Stanford Prosthesis

Stanford Prosthesis This demo was done for Dr. Gail Lebovic at Stanford Hospital, in order to redesign a chest prothesis.

• left mouse button: rotates everything
• middle mouse button: zooms everything
• right mouse button: rotates only geometry or the rulers depending on which you select

This past summer work was done to combine real-time volume-rendering and geometry in order to help a surgeon, Dr. Gail Lebovic, at Stanford Hospital to redesign a chest prosthesis. The patient had been born with a sunken-in chest and usually what is done is they break and reset the ribs so that the rib cage will grow properly. The patient did not have this done but later in his adult life he wanted to have the defect corrected. A prosthesis was designed to fill in the gap and was manufactured by a company named Magan, one the largest manufacturers of silicone prosthesises. The methods of designing and manufacturing the prosthesis currently involves no computers and is basically done almost purely by human estimation and judgement. The prosthesis was placed into the patient and it was found to be too big even after the surgeon took it back out and shaved off some of the sides.

### Recorded data:
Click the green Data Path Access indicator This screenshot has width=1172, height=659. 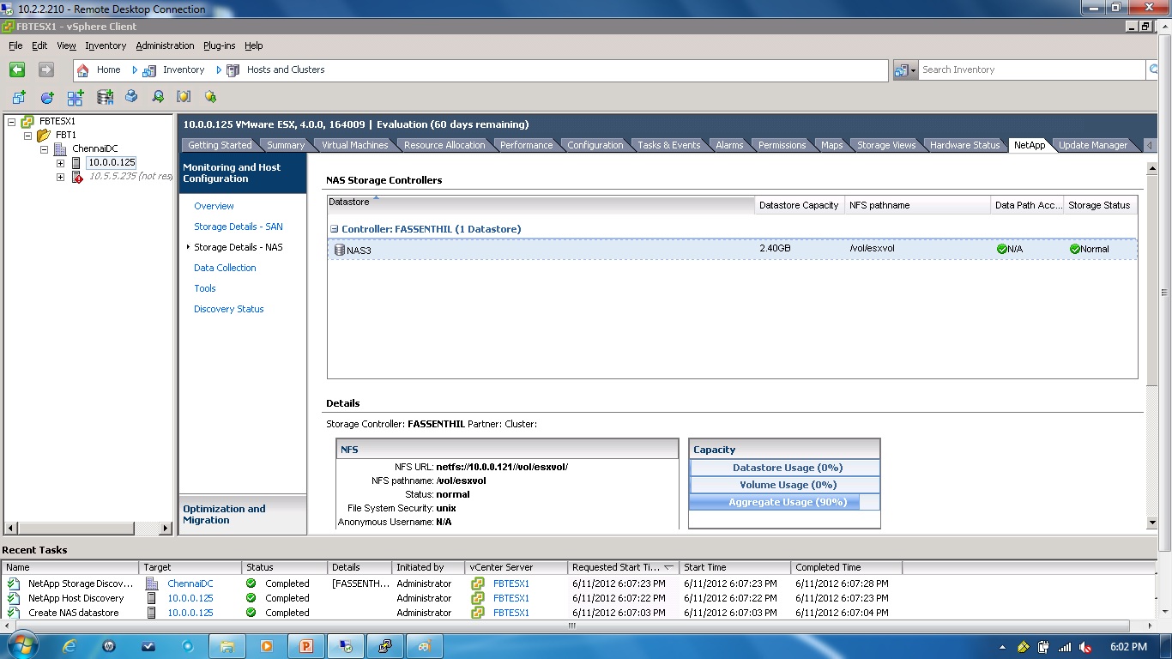pos(1002,249)
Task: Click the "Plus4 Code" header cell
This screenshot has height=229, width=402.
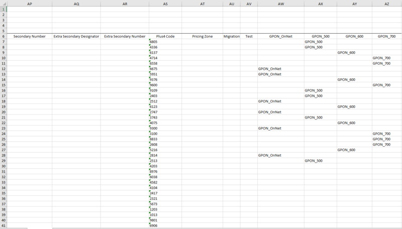Action: point(165,36)
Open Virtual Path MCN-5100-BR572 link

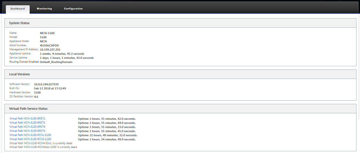(x=27, y=119)
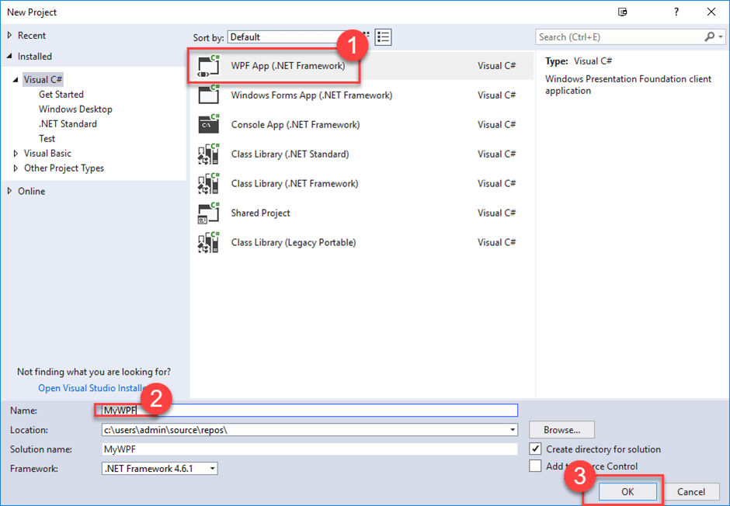Viewport: 730px width, 506px height.
Task: Open the Recent section
Action: (30, 35)
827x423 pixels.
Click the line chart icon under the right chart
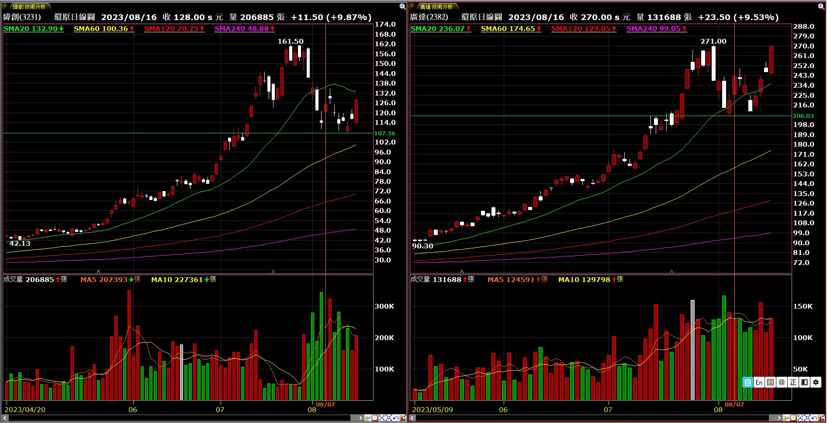[x=786, y=418]
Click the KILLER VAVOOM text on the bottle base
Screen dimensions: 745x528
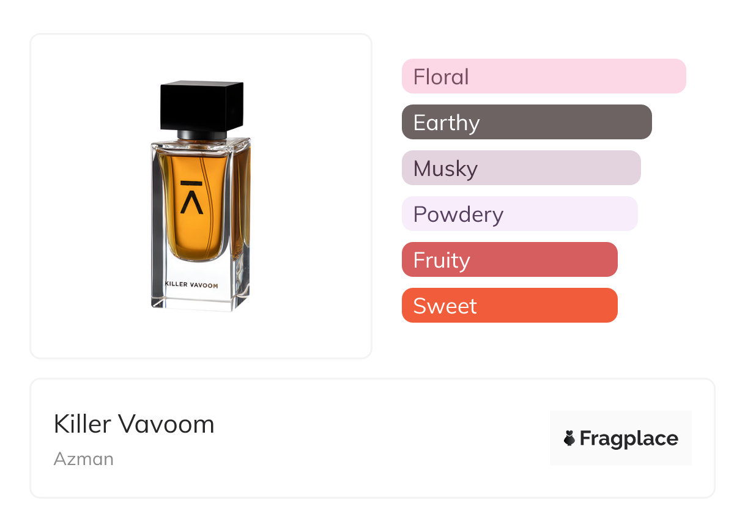point(191,285)
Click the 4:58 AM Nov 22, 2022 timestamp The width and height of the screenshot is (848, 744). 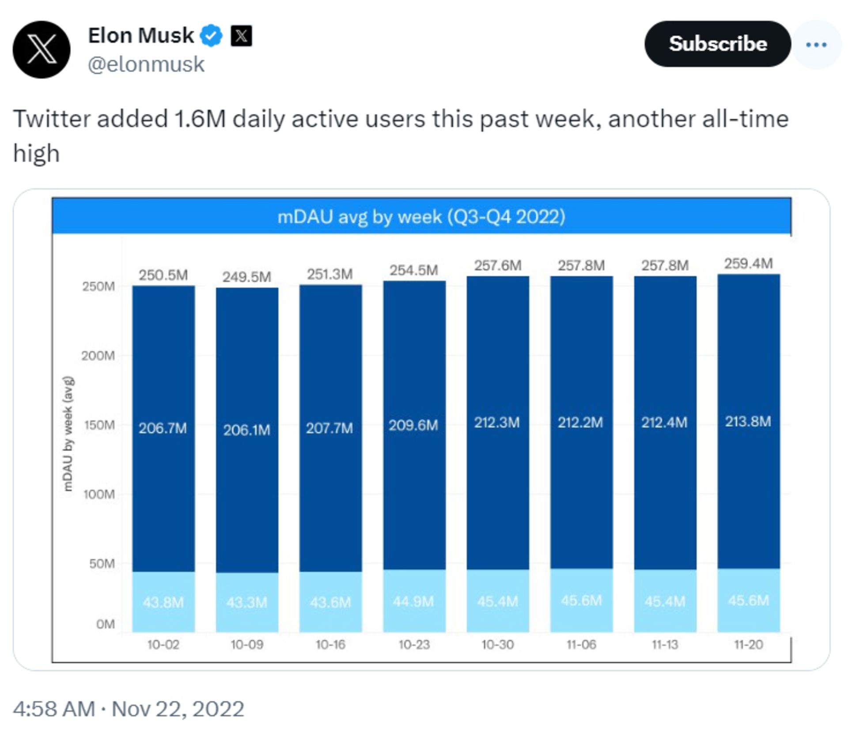[x=129, y=709]
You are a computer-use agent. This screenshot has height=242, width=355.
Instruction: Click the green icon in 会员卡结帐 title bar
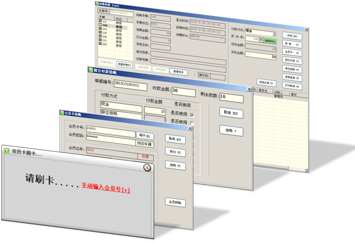[x=62, y=113]
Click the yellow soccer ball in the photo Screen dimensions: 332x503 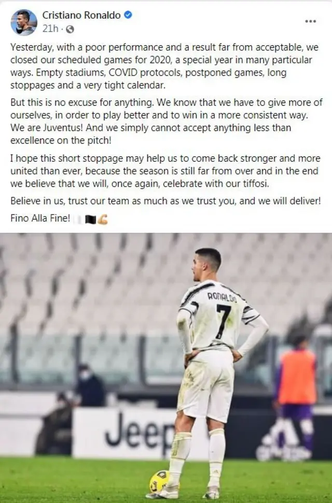(x=159, y=482)
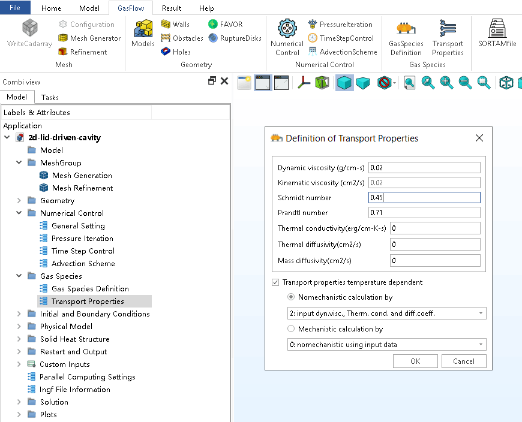
Task: Expand the Initial and Boundary Conditions node
Action: (x=19, y=314)
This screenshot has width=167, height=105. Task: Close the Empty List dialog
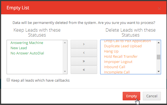[159, 8]
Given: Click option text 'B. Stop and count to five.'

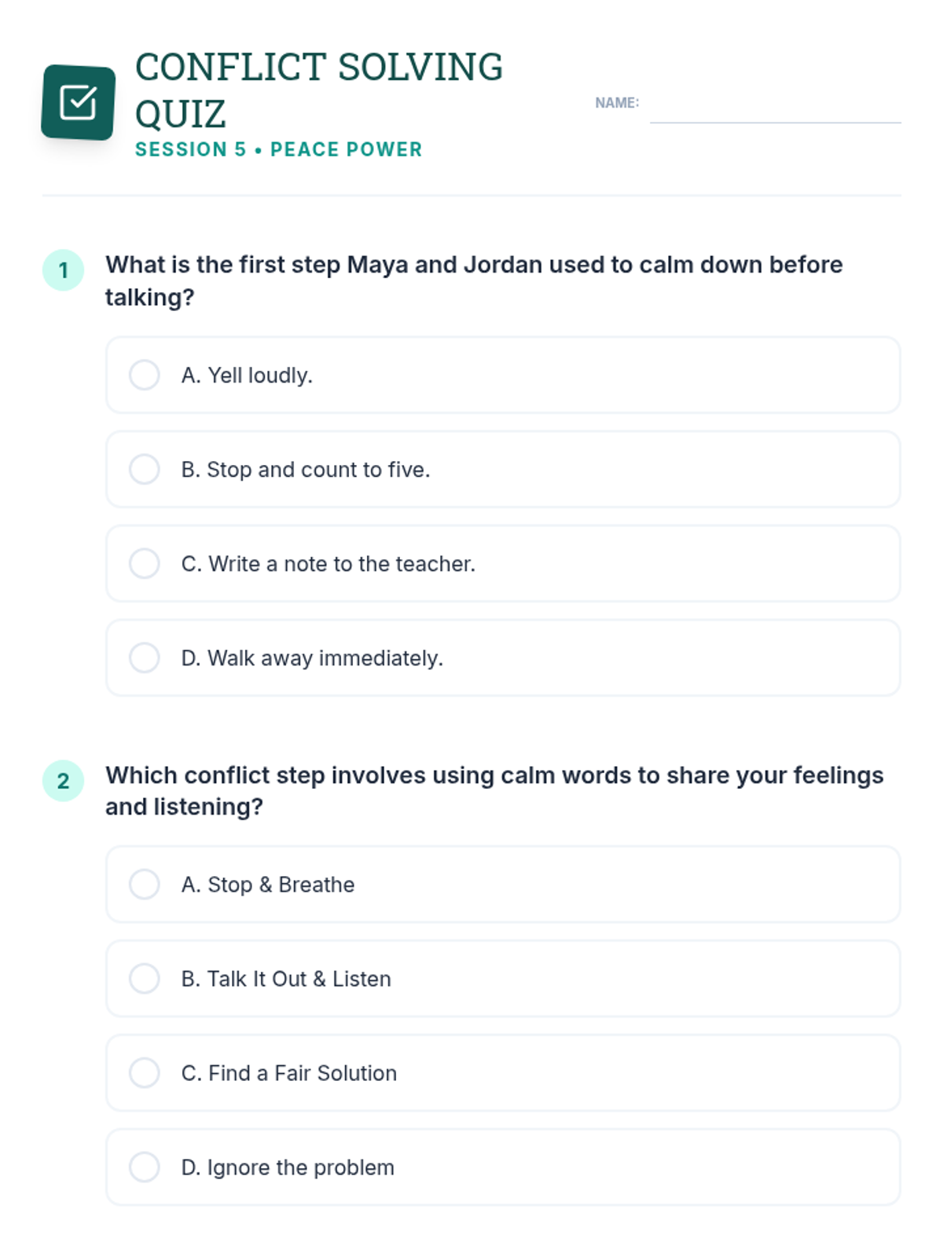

### Directions:
(a) Duplicate, word for word, the passage of the Stanford prosthesis page that begins at "This past summer" and ends at "of the sides.".
(b) Write the next part of the Stanford chest prosthesis write-up, picking up after its final sentence.
Nothing in the records is required here.

### Results of the tasks:
(a)
This past summer work was done to combine real-time volume-rendering and geometry in order to help a surgeon, Dr. Gail Lebovic, at Stanford Hospital to redesign a chest prosthesis. The patient had been born with a sunken-in chest and usually what is done is they break and reset the ribs so that the rib cage will grow properly. The patient did not have this done but later in his adult life he wanted to have the defect corrected. A prosthesis was designed to fill in the gap and was manufactured by a company named Magan, one the largest manufacturers of silicone prosthesises. The methods of designing and manufacturing the prosthesis currently involves no computers and is basically done almost purely by human estimation and judgement. The prosthesis was placed into the patient and it was found to be too big even after the surgeon took it back out and shaved off some of the sides.

(b)
Dr. Lebovic came into contact with Carl Korobkin and told him about the case and then referred her to Chikai Ohazama, who wrote code to do volume rendering with imbedded geometry including tools such as geometry shaping and mensuration. The prosthesis mold was scanned by Cyberware, but due to the fact that the surgeon had shaved the original prosthesis and reduced the size so the scanned geometry no longer represented what was currently inside the patient. Therefore Chikai also wrote code to extract geometry from the CT data which was used to extract such things as the skin surface and the prosthesis existing within the patient.

The result of all this work allowed the surgeon to see the new prosthesis in context of the volumetric data and interactively design the prosthesis so that it would fit the patient better. The key element in this tool was real-time, the ability to make changes on the fly without any delay in response. If there were even a one second delay in response the tool would be too slow. This tool allows the surgeon to design a prosthesis in a relatively short period of time and test how it would fit in the patient before they do any surgery which in turn reduces the number of surgeries performed and therefore reduces medical costs.